Hawaiian soils reveal clues to cultural history
Oliver Chadwick is a doctor of dirt. The soil scientist –– or biogeochemist, as he is known in some circles –– is helping to shed light on the historical interactions between people and their soils in Hawaii.
Chadwick, a professor of geography and environmental science at UC Santa Barbara, has been sponsored in this research by a special National Science Foundation program, “biocomplexity in the environment,” linking the social sciences and the natural sciences. The results of his work have been published in two major scientific journals in the past year.
One of the world leaders in relating soils to ecology and earth system science, Chadwick belongs to a prominent research group in ecosystem studies at UCSB. His research utilizes Hawaii as a model ecosystem to understand changes in the sources of nutrients to rainforests. Chadwick explains that Hawaii is also an ideal place to study the interaction of humans and the biosphere because it serves as a natural laboratory since it is enclosed and isolated, and because humans arrived there relatively recently, perhaps around 1200 years ago.
For these studies, Chadwick and his team –– which includes ecologists from Stanford University and the University of Wisconsin –– joined with archaeologists at UC Berkeley and the University of Hawaii. Together they discovered that the emergence of warriors, priests and rulers in Hawaii before the Europeans arrived in 1778 ultimately depended upon the quality of soil available for cultivation. Studies of soil and the history of agriculture in Hawaii tell the story of a human dependence on environmental processes.

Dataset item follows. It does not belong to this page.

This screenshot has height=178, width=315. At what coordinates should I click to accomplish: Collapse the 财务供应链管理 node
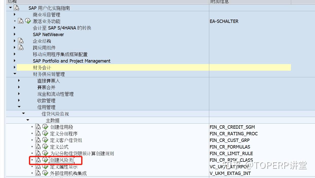[14, 74]

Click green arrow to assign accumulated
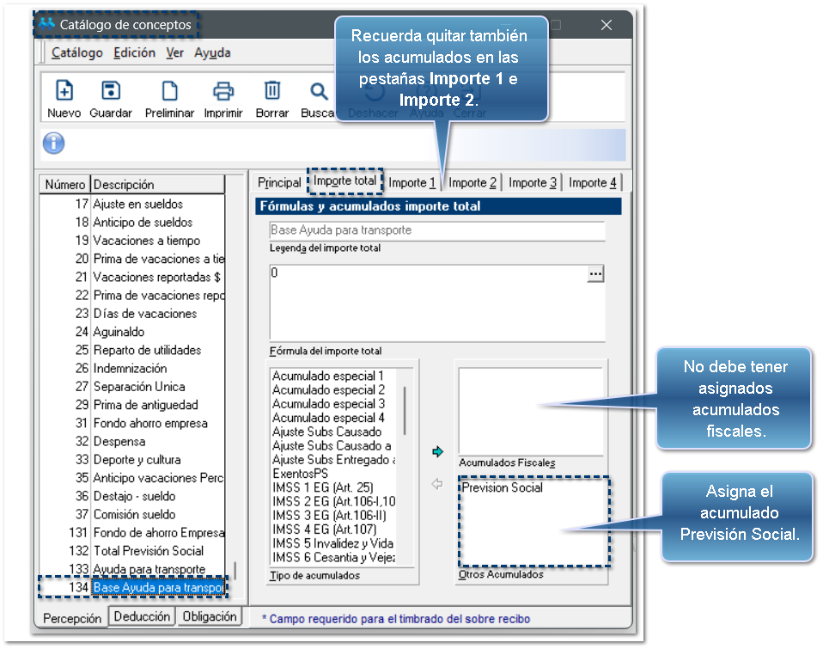pyautogui.click(x=437, y=451)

Chadwicks recent journal articles describe the work in detail. “Environment, Agriculture, and Settlement Patterns in a Marginal Polynesian Landscape,” co-authored with soil scientists and archaeologists and published in the Proceedings of the National Academies of Science (PNAS), recounts the study of more than 3,000 archaeological features on the southern flank of Haleakala Volcano in Maui, Hawaii, a wedge-shaped area called Kahikinui.
“Hawaii offers an exemplary opportunity to investigate the environmental constraints on human settlement patterns in an intensive agrarian economy, because of both its rich archaeological and ethnographic records, and its usefulness for understanding ecosystem development in an environmental context,” wrote the authors.
Beginning at approximately 1400 A.D., Polynesian farmers established permanent settlements in Kahikinui based on dryland agriculture with sweet potato as the main crop. These settlements were ultimately devastated by disease after the arrival of Captain Cook in 1778.
“Geological and environmental factors are the most important influence on Polynesian farming and settlement practices in an agriculturally marginal landscape,” according to the authors. The Polynesians had to cope with differences in soil quality due to variability in lava flows ranging in age from 3,000 to 226,000 years. It is more difficult to grow crops on the younger, rockier lava flows. There is patchiness in soil quality due to the way that lava misses places as it flows. Additionally, the high rainfall at higher elevations washes out essential soil nutrients while lower elevations do not get enough rain to grow crops.
“In short, indigenous Hawaiian cultivators identified and adapted their agricultural system to an optimal zone for sweet potato cropping within a landscape that was on the marginal limits for tropical root production,” wrote the authors.
“As subsistence increases, society can produce surplus and afford to have different classes including warriors, priests and rulers,” said Chadwick. “The basis of the hierarchy of groups or classes is the ability to produce a surplus of basic foodstuffs.”
However, it isnt clear whether the warrior class drove peasants to produce in agriculturally marginal areas, or if the class system developed out of surplus agriculture, he explained. And it is hard to determine what led people to move into marginal areas. It could have been a desire to get out from under an oppressive ruler, or they may have been sent there by the ruler.
Another article, “Soils, Agriculture, and Society in Precontact Hawaii,” published in the journal Science, describes the analysis of intensive dryland field system of Kohala. Kohala, located on the northern end of the island of Hawaii, was first farmed around 1200 to 1300 A.D. with the most intensive farming between 1400 to 1800 A.D.
“In Kohala we found evidence that the Hawaiians discovered a naturally augmented area of nutrients that had enough rain, a sweet spot with a perfect matching of natural processes to human need,” said Chadwick.
One question of interest is whether or not the Hawiians used this land sustainably, or if they depeleted the nutrients over time. To try to find out, the researchers sampled the open field as well as the soil underneath stone walls remaining from that period. “The nutrient status in the field was much less than that under the walls,” said Chadwick. “They were depleting the soil; its the usual result of farming.”
The researchers believe that the losses continued over time even with augmentation of the sweet spot. They conclude that the Hawaiians used dryland agriculture on the younger islands of Maui and Hawaii because they could, because they found naturally enriched zones. Since they could not use the depleted soil on the older islands to support the same intensive dryland agriculture, they turned instead to dependence on irrigated valley agriculture.